June 9, 2011
Speakers will arrive at the Salk from all over the world on June 17 for a three day meeting on the impact of cell cycle control on human health conditions
Speakers will arrive at the Salk from all over the World on June 17 for a three day meeting on the impact of cell cycle control on human health conditions
La Jolla—The 2011 Cell Cycle meeting will be held at the Salk Institute for Biological Studies in La Jolla, California, starting at 7:00 P.M. on Friday, June 17 and ending on Monday, June 20, 2011. Since 1999 the Salk Institute has held the Cell Cycle Meeting every other year, alternating with Cold Spring Harbor, where the Cell Cycle Meeting was initiated in 1992.

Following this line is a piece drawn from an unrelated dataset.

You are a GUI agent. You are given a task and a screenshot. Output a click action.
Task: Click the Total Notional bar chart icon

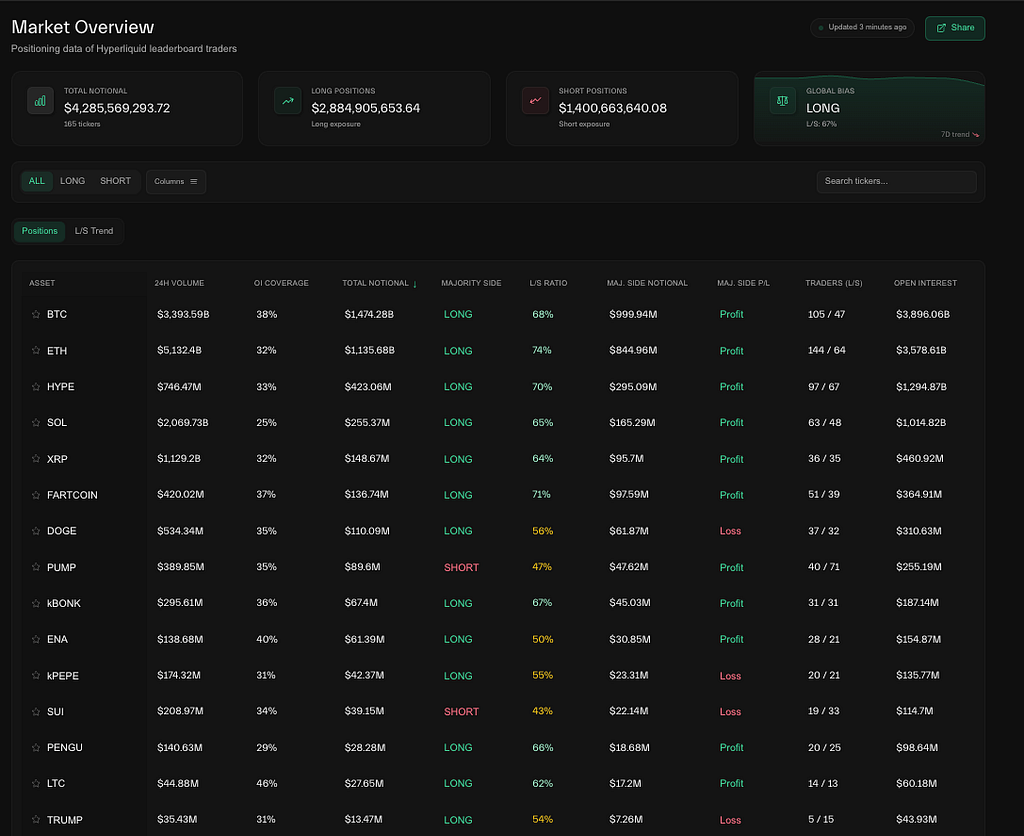point(40,101)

The Cell Cycle Symposium is widely considered to be the most comprehensive ongoing meeting devoted exclusively to developments in the field of cell cycle control. The series of cell cycle meetings have been uniformly successful and have become one of the most important international forums for discussion with the specific goal being: to create a setting in which diverse areas of cell cycle regulation in a broad spectrum of experimental organisms can be openly and critically discussed.
Over a dozen of the leading scientific investigators in the cell cycle field will gather at the Salk including speakers from the University of Toronto, The Scripps Research Institute, The London Research Institute, The New York University School of Medicine, The Stowers Institute, Stanford University, Dana-Farber Cancer Institute, University of California Berkeley, The Ludwig Institute at UC San Diego, Edinburgh University, Ohio State University, Harvard University and The Sanford Burnham Institute.

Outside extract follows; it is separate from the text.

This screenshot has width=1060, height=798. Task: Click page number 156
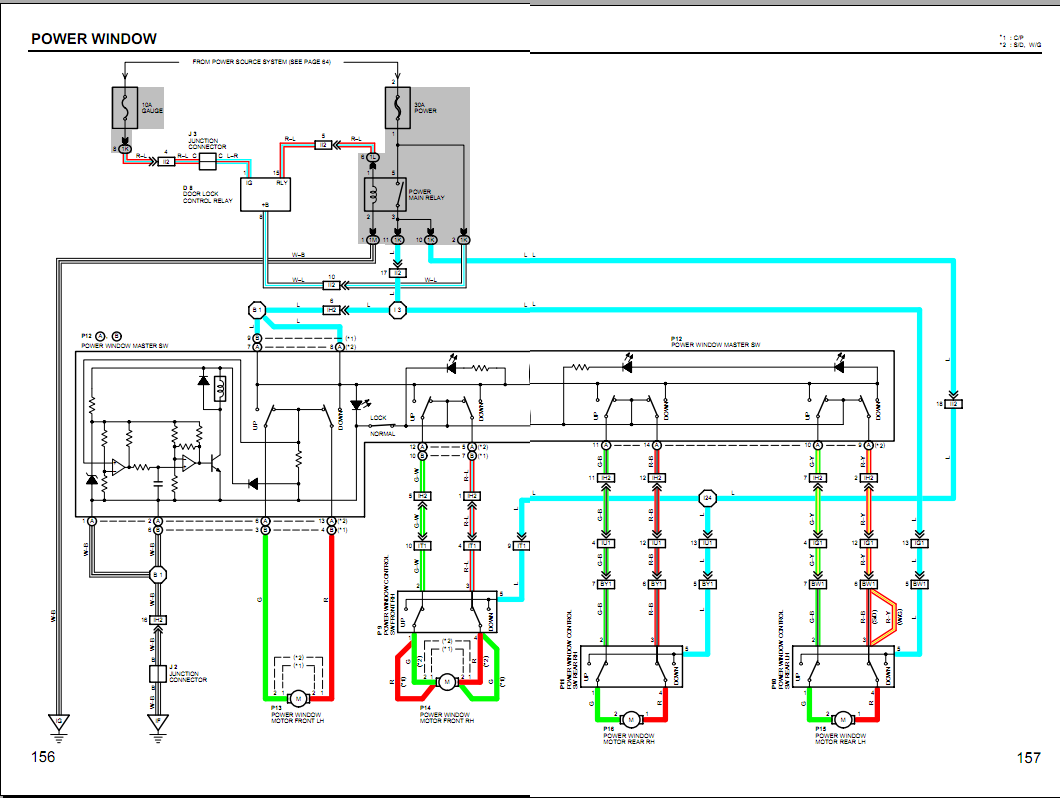[x=43, y=757]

“This symposium has become a labor of love and public service,” said Dr. Tony Hunter, Professor, Molecular and Cell Biology Laboratory, Director of the Salk Institute Cancer Center and American Cancer Society Professor. “Examining and sharing information about the crucial process of the cell cycle may lend new insights into the identification of biological markers that predict patients’ responsiveness to chemotherapy drugs and ultimately could lead to the development of new cancer drugs with fewer side effects.
Dr. Marc Kirschner, John Franklin Enders University Professor, Chair and Professor of Systems Biology at Harvard, a leader in the cell cycle field, will be delivering The Newport Lecture. John Newport was a faculty member in the Department of Biology at UCSD, and had trained with Marc Kirschner. This Lecture was set up to recognize John Newport’s seminal contributions to the cell cycle field, and will be given at the start of the meeting.

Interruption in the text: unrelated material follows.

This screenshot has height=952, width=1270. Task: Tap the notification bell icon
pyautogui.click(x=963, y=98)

A variety of topics will be covered at the June meeting, including but not limited to; CDK Regulation, Proteolysis, DNA Replication, Mitosis and Meiosis, Checkpoints/Genomic Stability, Cytokinesis and Cell Polarity, Systems Biology and the Cell Cycle, Growth Control/G1-S, Chromatin and Epigenetics.
There will be two or three invited speakers per session All the other oral presentations (10 minute talks) will be chosen from the submitted abstracts, and the individual session topics will be arranged after the abstracts are received. Other abstracts will be presented in poster sessions.
We thank our generous sponsors for their support: Cell Signaling Technology, Genentech, GeneTex, Inc., Celgene, Ubiquigent, and Bio-Rad Laboratories. For more information, please visit the event website at www.salk.edu/CellCycle2011/.
About the Salk Institute for Biological Studies:
The Salk Institute for Biological Studies is one of the world’s preeminent basic research institutions, where internationally renowned faculty probe fundamental life science questions in a unique, collaborative, and creative environment. Focused both on discovery and on mentoring future generations of researchers, Salk scientists make groundbreaking contributions to our understanding of cancer, aging, Alzheimer’s, diabetes and infectious diseases by studying neuroscience, genetics, cell and plant biology, and related disciplines.
Faculty achievements have been recognized with numerous honors, including Nobel Prizes and memberships in the National Academy of Sciences. Founded in 1960 by polio vaccine pioneer Jonas Salk, M.D., the Institute is an independent nonprofit organization and architectural landmark.